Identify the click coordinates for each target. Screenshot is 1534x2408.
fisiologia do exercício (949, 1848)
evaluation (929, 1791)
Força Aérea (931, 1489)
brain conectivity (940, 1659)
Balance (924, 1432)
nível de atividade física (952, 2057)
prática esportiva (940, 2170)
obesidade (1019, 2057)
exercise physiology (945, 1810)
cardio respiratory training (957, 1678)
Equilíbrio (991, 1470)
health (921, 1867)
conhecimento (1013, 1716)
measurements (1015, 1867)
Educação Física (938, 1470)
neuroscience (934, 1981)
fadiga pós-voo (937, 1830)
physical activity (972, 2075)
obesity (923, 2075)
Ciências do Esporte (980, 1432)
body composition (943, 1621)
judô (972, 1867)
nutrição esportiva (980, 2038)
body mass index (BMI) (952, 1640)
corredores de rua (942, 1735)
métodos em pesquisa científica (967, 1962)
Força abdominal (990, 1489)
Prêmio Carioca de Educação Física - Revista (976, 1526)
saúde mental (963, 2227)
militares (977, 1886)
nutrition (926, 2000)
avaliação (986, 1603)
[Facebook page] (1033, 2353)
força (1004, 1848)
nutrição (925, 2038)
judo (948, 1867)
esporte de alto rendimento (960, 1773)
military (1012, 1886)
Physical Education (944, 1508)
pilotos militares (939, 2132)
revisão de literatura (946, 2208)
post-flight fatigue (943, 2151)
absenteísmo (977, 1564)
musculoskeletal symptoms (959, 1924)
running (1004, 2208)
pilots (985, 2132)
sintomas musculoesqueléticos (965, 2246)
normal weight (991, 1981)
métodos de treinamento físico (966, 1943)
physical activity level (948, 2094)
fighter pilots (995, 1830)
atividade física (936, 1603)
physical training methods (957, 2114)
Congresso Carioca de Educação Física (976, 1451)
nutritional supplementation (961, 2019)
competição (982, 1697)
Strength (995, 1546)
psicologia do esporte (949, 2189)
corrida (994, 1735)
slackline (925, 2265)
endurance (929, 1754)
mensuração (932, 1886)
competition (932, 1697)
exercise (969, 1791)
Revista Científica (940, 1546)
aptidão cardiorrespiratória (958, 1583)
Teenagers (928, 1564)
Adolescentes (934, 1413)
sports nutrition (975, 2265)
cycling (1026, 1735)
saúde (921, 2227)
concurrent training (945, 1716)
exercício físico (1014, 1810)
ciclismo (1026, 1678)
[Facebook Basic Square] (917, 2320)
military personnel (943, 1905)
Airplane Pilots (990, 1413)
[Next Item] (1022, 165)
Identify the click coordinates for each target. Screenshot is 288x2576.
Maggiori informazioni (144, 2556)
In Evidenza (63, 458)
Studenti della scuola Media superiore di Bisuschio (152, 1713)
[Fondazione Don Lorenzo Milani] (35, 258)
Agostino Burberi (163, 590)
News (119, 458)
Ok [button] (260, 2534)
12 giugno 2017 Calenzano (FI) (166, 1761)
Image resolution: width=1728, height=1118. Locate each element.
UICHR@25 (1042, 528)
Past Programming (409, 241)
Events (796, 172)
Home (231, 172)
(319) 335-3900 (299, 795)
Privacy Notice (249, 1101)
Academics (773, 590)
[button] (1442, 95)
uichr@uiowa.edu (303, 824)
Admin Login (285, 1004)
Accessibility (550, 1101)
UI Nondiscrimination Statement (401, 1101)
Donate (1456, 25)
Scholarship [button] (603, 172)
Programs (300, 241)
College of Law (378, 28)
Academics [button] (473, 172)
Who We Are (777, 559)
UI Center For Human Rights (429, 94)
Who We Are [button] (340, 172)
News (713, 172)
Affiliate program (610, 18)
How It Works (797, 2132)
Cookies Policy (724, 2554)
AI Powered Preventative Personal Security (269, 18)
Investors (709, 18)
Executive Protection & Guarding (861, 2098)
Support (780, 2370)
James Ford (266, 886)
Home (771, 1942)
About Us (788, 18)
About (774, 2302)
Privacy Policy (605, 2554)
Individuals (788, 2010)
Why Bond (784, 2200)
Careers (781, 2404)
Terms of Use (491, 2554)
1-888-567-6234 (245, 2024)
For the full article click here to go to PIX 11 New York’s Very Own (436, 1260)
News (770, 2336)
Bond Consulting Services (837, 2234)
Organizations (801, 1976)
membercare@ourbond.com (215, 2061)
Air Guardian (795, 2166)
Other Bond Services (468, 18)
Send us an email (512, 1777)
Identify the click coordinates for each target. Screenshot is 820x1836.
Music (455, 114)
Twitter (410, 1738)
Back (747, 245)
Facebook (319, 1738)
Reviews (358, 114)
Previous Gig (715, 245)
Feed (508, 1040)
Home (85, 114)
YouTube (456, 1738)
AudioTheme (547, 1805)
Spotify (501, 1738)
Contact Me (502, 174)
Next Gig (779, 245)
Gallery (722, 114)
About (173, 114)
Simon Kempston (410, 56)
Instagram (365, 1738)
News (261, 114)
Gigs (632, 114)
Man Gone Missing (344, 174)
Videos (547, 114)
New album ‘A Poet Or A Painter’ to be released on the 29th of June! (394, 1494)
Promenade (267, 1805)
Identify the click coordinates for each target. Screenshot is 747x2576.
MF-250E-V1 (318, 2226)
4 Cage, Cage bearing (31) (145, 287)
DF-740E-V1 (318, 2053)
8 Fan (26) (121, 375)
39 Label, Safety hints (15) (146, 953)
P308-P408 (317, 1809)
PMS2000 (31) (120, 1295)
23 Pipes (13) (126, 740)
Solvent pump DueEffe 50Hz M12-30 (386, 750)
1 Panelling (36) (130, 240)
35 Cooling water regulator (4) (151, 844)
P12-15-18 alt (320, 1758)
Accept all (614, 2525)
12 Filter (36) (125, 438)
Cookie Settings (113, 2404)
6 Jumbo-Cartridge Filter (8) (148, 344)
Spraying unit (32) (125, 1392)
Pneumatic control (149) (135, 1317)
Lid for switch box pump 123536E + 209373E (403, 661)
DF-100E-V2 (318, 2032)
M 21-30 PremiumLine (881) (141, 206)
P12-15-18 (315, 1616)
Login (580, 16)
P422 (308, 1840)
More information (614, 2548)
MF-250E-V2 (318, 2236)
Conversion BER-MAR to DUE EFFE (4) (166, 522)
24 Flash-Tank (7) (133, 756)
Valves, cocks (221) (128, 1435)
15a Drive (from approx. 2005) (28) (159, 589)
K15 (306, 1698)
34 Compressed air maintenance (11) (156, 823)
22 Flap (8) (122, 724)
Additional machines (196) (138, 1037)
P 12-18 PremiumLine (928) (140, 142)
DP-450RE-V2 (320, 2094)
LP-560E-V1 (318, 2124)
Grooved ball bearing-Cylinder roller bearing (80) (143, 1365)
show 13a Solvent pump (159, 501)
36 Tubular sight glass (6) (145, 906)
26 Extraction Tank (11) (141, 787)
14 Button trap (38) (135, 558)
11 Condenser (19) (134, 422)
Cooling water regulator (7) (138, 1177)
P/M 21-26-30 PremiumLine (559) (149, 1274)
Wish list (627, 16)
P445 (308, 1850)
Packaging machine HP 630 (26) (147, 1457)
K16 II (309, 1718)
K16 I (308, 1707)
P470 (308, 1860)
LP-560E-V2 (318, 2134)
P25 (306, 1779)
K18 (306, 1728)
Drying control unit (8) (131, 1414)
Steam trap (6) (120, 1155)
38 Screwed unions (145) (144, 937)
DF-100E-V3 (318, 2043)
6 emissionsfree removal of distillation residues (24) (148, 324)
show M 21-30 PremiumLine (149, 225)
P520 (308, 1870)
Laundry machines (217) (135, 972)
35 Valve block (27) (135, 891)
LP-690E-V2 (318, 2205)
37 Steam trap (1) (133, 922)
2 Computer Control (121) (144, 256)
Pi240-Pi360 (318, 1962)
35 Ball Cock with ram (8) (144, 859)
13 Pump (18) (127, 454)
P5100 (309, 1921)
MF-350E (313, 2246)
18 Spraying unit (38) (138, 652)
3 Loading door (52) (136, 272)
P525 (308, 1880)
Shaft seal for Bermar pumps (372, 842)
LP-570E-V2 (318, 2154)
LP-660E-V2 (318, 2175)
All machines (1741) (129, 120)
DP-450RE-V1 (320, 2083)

■ ■ ■

:: What you need to do ::
Your answer should consist only of the lines above between the line holding "35 Valve block (27) (135, 891)" and the line holding "All machines (1741) (129, 120)", inclusive, each transcribed exactly.

:: Result of this task ::
35 Valve block (27) (135, 891)
LP-690E-V2 (318, 2205)
37 Steam trap (1) (133, 922)
2 Computer Control (121) (144, 256)
Pi240-Pi360 (318, 1962)
35 Ball Cock with ram (8) (144, 859)
13 Pump (18) (127, 454)
P5100 (309, 1921)
MF-350E (313, 2246)
18 Spraying unit (38) (138, 652)
3 Loading door (52) (136, 272)
P525 (308, 1880)
Shaft seal for Bermar pumps (372, 842)
LP-570E-V2 (318, 2154)
LP-660E-V2 (318, 2175)
All machines (1741) (129, 120)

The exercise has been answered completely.